You can write the density of a contaminated normal distribution in terms of the component densities. Let φ(x; μ, σ) denote the distribution of the normal distribution with mean μ and standard deviation σ. Then the contaminated normal density is
f(x) = (1 - α)φ(x; μ, σ) + α φ(x; μ, λσ)
where λ > 1 is a parameter that determines the standard deviation of the wider component.
The idea is that the "main" distribution (φ(x; μ, σ)) is slightly "contaminated" by a wider distribution. Tukey (1960) uses λ=3 as a scale multiplier. This article uses α = 0.1, which represents 10% "contamination." Tukey reports that when λ=3 and α=0.1, "the two constituents contribute equal amounts to the variance of the contaminated distribution." In the following sections, μ=0 and σ=1, so that the uncontaminated component is the standard normal distribution.
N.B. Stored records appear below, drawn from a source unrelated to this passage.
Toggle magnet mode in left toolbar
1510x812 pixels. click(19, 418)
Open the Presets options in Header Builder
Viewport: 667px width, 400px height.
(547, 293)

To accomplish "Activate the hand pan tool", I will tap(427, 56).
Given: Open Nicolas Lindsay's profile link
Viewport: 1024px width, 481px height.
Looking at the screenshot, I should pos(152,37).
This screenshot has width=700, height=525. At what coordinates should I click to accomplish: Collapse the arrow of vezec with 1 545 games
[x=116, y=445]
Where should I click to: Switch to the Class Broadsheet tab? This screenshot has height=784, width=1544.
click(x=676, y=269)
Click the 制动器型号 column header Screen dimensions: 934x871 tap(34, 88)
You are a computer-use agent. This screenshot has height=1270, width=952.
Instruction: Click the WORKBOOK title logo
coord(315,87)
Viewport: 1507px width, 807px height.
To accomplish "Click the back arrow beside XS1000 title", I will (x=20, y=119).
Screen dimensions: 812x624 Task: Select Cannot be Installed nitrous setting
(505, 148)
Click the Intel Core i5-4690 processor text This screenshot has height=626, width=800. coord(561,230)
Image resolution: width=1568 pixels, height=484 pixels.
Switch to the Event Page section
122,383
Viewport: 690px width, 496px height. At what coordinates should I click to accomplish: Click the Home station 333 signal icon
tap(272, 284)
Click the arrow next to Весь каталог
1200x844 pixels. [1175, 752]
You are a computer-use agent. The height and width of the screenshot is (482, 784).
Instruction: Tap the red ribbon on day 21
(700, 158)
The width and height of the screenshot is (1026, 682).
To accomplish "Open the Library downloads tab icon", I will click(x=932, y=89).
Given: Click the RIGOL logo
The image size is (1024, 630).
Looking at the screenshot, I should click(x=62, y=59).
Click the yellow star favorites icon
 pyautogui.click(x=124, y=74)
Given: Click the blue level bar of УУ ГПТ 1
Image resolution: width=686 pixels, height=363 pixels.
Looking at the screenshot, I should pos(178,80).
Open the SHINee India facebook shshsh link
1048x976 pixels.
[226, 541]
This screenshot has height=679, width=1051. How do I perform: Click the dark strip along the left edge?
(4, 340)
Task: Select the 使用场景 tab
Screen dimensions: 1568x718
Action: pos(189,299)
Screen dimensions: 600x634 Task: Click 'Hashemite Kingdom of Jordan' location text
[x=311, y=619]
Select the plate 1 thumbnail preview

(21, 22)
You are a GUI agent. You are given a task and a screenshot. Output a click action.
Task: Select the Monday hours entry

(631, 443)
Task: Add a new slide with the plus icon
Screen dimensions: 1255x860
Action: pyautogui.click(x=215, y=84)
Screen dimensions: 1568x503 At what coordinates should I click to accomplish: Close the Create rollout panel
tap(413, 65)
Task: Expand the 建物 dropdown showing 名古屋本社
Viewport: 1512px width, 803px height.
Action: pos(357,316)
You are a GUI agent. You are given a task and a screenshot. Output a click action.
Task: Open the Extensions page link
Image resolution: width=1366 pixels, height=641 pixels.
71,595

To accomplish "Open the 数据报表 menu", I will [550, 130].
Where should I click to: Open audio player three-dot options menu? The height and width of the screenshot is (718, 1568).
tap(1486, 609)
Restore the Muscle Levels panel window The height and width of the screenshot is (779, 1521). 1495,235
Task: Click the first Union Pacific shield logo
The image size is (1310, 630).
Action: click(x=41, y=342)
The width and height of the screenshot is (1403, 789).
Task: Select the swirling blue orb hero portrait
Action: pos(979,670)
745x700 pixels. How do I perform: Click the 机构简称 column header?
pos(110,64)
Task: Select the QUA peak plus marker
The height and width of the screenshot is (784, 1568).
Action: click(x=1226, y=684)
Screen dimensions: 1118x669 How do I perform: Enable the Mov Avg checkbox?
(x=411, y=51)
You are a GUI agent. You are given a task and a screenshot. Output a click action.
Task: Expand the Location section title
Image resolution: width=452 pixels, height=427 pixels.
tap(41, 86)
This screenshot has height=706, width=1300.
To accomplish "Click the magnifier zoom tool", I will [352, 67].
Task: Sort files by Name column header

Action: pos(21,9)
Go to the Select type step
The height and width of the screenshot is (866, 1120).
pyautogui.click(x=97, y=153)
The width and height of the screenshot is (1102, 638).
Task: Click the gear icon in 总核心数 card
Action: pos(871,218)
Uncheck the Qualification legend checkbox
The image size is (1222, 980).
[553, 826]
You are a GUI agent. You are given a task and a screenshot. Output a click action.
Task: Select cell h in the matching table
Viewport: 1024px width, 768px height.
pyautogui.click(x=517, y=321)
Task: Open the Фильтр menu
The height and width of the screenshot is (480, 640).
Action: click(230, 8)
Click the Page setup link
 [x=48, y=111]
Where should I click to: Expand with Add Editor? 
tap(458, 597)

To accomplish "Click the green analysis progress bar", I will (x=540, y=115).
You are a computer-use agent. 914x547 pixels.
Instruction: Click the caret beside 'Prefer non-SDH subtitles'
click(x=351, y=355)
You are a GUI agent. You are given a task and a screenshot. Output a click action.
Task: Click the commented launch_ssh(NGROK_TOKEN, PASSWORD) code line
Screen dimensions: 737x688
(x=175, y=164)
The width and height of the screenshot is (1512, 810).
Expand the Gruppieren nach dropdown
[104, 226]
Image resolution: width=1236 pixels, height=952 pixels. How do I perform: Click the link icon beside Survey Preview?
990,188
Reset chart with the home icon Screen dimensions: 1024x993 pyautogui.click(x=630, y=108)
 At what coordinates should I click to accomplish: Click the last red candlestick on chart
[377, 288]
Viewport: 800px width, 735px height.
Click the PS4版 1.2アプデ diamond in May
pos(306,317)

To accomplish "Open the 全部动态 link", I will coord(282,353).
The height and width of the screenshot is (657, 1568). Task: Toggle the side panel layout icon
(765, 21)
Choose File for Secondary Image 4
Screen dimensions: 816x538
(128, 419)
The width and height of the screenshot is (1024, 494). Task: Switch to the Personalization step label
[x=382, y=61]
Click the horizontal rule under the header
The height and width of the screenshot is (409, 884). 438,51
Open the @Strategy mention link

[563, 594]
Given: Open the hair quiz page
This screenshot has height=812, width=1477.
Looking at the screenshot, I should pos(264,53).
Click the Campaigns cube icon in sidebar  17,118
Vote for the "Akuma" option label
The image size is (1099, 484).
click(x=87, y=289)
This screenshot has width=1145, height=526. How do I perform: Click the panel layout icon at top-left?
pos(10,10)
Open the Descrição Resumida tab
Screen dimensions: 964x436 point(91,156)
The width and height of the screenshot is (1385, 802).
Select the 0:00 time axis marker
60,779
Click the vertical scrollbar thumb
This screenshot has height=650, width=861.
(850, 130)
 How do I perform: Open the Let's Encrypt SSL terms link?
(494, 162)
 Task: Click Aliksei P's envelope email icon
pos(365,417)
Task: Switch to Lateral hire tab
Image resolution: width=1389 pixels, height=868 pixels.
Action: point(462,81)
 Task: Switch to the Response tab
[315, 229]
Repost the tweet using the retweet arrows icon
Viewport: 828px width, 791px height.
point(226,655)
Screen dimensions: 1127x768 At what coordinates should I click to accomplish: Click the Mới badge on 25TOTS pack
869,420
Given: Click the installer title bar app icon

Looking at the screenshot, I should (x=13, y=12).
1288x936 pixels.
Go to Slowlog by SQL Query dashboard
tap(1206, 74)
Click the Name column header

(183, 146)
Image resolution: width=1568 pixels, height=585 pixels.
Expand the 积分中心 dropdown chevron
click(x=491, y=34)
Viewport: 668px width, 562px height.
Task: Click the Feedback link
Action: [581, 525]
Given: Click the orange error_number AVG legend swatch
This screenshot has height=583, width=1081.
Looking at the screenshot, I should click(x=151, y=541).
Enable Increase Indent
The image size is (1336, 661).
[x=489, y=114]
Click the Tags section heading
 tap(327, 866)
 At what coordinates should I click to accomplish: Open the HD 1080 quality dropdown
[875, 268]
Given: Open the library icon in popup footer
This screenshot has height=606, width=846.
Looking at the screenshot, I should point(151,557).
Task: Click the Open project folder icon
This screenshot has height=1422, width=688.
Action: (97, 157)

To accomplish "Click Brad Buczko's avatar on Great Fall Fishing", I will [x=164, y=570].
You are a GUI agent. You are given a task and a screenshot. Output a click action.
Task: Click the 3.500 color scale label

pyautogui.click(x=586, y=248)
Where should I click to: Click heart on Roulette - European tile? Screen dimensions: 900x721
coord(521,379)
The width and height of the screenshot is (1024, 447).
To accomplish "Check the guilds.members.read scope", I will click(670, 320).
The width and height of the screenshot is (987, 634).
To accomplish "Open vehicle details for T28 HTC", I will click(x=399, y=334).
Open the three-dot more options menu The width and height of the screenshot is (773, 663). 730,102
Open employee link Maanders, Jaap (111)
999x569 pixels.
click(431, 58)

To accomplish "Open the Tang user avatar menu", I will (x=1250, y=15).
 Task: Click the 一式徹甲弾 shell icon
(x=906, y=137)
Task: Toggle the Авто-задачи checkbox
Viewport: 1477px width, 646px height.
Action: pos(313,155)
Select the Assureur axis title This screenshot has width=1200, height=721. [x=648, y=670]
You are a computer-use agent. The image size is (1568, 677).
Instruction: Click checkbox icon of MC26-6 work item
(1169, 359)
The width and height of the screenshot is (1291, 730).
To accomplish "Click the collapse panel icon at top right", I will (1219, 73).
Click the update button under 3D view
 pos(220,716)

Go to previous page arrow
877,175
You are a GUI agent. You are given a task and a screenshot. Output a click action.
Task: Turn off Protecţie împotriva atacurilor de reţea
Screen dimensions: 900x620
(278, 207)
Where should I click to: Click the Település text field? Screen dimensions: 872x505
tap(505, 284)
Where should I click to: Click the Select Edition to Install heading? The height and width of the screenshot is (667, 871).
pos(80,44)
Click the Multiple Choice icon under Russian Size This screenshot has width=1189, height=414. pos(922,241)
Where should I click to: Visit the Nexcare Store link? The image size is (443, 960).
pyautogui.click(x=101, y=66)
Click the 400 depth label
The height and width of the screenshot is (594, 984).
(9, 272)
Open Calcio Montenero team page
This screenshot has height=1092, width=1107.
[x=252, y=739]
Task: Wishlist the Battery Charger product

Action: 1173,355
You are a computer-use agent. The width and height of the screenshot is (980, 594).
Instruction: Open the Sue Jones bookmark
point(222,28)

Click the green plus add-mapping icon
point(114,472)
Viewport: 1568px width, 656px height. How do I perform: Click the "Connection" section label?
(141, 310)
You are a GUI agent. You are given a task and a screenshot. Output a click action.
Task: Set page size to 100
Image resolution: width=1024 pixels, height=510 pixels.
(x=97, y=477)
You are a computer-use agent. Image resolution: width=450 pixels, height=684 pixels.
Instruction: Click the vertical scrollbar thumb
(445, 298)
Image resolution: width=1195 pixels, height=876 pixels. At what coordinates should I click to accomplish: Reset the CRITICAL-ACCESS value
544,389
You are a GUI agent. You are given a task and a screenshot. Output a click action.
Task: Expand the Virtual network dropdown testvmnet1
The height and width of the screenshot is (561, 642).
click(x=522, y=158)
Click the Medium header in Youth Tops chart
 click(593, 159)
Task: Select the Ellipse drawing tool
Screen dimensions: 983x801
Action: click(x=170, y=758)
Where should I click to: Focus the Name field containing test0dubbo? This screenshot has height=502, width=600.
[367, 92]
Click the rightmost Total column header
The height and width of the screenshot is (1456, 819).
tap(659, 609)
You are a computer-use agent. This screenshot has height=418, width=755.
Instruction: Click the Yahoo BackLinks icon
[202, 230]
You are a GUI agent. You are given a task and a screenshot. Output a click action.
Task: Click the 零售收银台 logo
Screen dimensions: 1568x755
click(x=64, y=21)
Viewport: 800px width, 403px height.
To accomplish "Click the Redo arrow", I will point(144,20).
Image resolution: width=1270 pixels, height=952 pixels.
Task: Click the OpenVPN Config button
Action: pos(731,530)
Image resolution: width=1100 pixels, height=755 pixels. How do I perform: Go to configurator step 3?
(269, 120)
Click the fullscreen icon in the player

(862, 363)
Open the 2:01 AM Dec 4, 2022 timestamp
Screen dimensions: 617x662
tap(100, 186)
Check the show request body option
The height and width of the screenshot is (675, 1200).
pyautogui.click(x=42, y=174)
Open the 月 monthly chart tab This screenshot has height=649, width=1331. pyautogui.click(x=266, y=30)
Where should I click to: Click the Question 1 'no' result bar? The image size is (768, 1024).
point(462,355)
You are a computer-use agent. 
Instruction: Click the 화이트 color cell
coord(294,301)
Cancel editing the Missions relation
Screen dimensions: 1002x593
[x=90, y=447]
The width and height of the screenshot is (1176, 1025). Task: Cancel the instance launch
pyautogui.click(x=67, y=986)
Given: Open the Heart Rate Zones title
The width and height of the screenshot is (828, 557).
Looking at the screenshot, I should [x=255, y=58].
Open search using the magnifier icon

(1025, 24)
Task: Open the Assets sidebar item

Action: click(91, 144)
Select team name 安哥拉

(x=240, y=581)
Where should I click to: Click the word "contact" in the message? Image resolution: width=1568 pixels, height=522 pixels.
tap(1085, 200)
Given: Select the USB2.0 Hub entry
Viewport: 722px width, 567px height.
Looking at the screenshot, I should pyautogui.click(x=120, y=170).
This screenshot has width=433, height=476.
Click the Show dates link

The density of the contaminated normal distribution
The following SAS DATA step constructs the density of a contaminated normal distribution as the linear combination of a N(0,1) and a N(0,3) density. The call to the SGPLOT procedure plots the density and the component densities:
%let alpha = 0.1; %let lambda = 3; data CNPDF; label Y1="N(0,1)" Y2="N(0,3)"; do x = -3*&lambda to 3*&lambda by 0.1; Y1 = pdf("Normal", x, 0, 1); /* std normal component */ Y2 = pdf("Normal", x, 0, 1*&lambda); /* contamination */ CN = (1-&alpha)*Y1 + &alpha*Y2; /* contaminated normal */ output; end; run; title "Contaminated Normal Distribution"; title2 "alpha = α lambda = &lambda"; proc sgplot data=CNPDF; label CN = "0.9 N(0,1) + 0.1 N(0,3)"; series x=x y=Y1; series x=x y=Y2; series x=x y=CN / lineattrs=(thickness=3); xaxis grid values=(-9 to 9); yaxis grid; run; |
As shown in the graph, the contaminated normal distribution (shown with a thick line) has heavier tails than the "uncontaminated" normal component.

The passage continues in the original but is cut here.